------ Record extracts

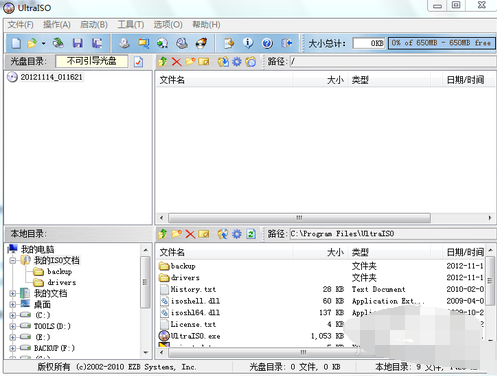This screenshot has height=376, width=497.
Task: Click red X delete icon in local pane
Action: (190, 234)
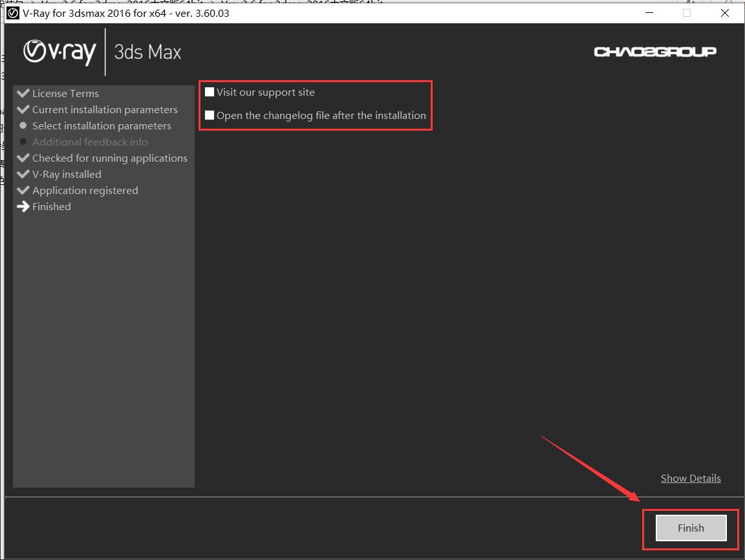
Task: Expand the Show Details link
Action: tap(690, 479)
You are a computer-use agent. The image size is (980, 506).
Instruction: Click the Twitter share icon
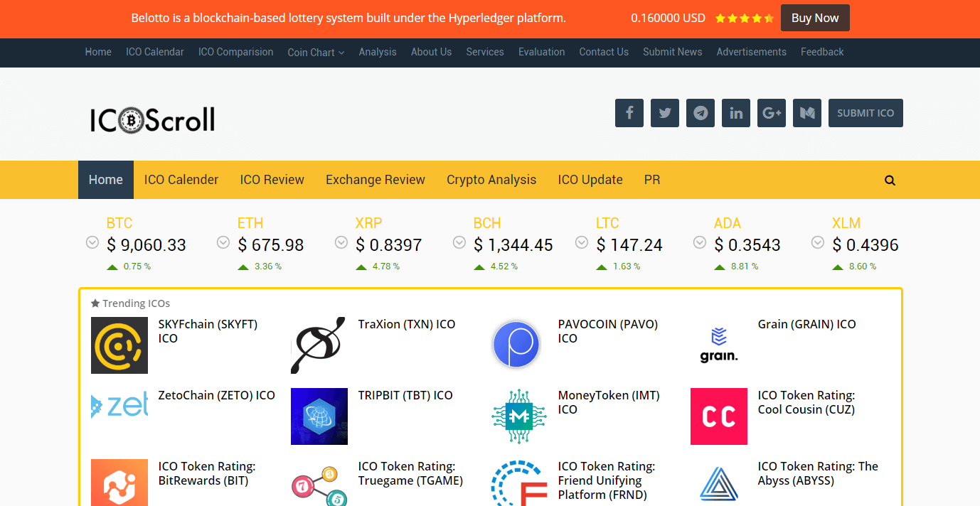[x=664, y=112]
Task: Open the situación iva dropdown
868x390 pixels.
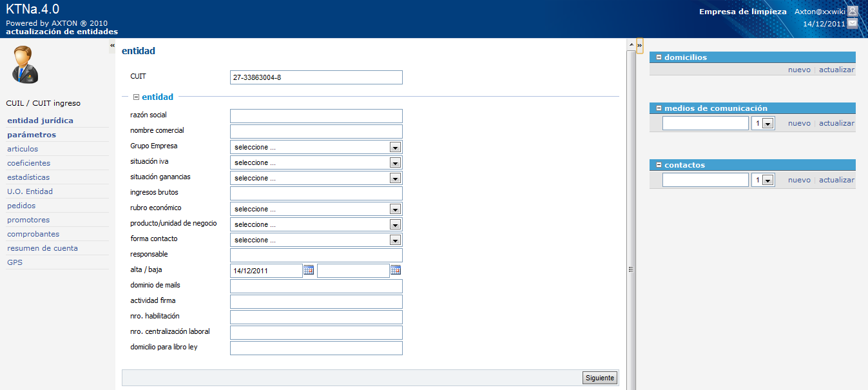Action: pos(395,162)
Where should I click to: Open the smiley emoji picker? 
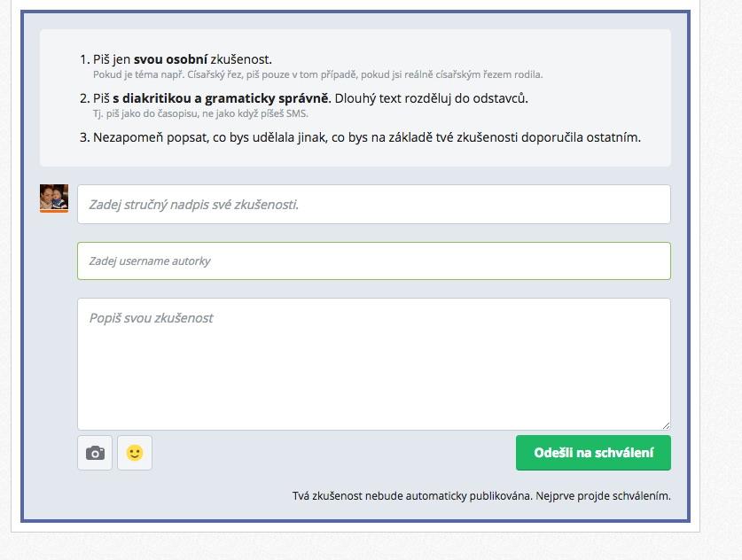pyautogui.click(x=135, y=453)
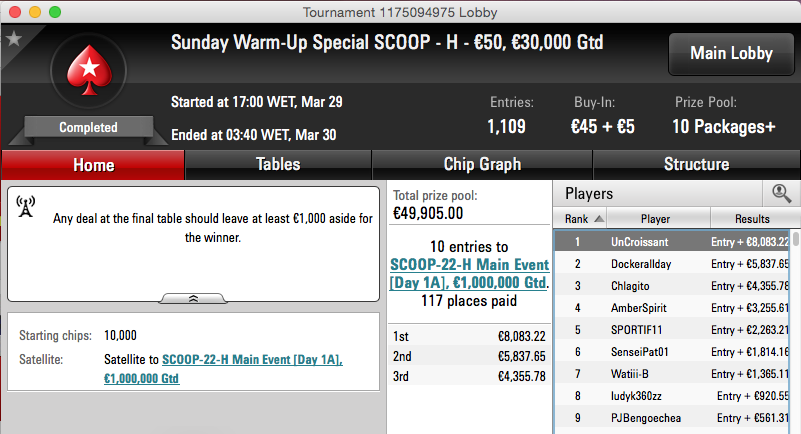Go to the Home tab
The image size is (801, 434).
(93, 165)
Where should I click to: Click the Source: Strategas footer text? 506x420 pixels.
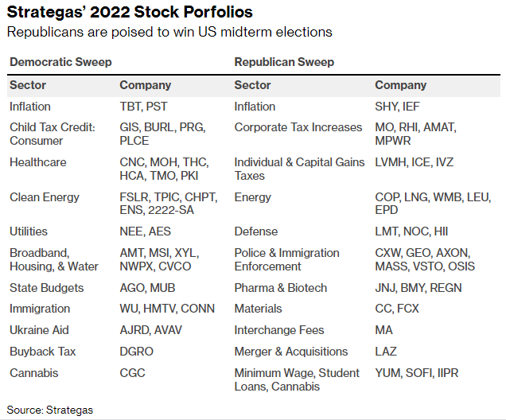click(x=50, y=410)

------------

Copy verbatim the span that begins at the line containing "Instruction: Click the Twitter share icon" and ends at the last line of the material, inclusive of both; exclude pictures.

**Response to this task:**
Instruction: Click the Twitter share icon
[x=664, y=112]
Task: Open the situación iva dropdown
868x390 pixels.
Action: pos(395,162)
Where should I click to: Open the smiley emoji picker? 
pyautogui.click(x=135, y=453)
Go to the Home tab
The image size is (801, 434).
(93, 165)
Where should I click to: Click the Source: Strategas footer text? 506x420 pixels.
click(x=50, y=410)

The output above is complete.